◆ **The task**:
For each line in the material below that holds "will", copy that line.

◆ **Stored data**:
============

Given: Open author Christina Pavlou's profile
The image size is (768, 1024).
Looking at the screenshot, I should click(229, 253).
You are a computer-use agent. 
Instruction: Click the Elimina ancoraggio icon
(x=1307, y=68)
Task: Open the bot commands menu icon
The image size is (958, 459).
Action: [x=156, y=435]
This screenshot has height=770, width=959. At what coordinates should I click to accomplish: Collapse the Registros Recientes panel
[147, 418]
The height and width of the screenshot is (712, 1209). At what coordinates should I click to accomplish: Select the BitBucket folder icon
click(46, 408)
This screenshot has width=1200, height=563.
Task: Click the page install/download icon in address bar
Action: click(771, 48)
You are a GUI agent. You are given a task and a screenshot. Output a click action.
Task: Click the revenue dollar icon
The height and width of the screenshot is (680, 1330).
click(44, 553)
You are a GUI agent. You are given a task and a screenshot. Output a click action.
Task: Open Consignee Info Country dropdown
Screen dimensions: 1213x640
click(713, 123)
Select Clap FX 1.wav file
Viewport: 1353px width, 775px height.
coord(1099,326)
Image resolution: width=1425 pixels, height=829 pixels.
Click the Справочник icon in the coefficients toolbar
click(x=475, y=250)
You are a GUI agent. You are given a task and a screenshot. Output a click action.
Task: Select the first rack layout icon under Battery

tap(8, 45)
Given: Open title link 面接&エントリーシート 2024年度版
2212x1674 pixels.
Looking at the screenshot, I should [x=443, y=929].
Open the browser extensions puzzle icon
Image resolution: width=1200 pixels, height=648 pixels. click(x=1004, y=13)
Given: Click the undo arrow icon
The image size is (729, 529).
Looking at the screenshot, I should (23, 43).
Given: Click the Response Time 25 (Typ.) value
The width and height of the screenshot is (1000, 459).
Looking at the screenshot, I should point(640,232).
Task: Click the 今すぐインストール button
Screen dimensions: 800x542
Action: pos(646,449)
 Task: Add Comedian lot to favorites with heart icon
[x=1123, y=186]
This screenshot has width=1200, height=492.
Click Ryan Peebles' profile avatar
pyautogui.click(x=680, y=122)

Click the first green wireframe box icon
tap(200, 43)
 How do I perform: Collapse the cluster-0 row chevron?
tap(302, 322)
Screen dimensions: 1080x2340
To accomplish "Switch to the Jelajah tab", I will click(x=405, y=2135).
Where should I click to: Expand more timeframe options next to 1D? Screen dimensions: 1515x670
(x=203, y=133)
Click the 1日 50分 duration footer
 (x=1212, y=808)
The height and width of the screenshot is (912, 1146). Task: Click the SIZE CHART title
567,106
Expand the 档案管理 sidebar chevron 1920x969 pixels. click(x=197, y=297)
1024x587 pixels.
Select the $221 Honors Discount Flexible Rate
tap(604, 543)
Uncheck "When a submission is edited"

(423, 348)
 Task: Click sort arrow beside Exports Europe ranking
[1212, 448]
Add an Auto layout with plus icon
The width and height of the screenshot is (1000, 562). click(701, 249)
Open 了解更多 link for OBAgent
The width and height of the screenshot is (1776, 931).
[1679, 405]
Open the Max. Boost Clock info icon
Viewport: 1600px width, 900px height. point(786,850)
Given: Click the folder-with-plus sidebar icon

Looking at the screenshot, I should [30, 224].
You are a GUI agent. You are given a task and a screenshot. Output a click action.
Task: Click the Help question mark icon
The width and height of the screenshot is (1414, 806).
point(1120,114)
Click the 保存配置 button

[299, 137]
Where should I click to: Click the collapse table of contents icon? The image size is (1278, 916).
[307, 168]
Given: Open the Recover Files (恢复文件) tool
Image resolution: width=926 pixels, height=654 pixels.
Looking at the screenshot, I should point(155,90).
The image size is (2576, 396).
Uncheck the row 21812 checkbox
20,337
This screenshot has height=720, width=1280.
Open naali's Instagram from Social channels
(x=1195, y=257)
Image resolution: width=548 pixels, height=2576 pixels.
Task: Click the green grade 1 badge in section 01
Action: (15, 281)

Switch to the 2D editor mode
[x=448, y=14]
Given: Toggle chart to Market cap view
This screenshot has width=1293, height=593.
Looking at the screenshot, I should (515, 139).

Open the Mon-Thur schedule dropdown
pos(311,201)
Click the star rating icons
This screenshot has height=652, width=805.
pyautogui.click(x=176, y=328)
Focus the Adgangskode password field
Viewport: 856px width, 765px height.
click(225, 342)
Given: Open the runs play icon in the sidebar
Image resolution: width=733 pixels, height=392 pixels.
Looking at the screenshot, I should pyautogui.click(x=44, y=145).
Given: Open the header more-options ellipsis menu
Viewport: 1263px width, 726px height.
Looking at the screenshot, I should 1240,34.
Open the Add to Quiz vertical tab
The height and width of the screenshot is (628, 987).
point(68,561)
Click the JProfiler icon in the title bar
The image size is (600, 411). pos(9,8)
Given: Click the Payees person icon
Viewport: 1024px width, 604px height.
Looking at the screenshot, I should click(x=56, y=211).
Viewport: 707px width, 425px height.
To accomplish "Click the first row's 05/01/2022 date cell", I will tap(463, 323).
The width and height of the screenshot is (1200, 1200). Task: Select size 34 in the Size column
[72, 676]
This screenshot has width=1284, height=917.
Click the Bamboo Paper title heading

============

◆ **Task result**:
To accomplish "Switch to the Jelajah tab", I will click(x=405, y=2135).
To accomplish "Click the first row's 05/01/2022 date cell", I will tap(463, 323).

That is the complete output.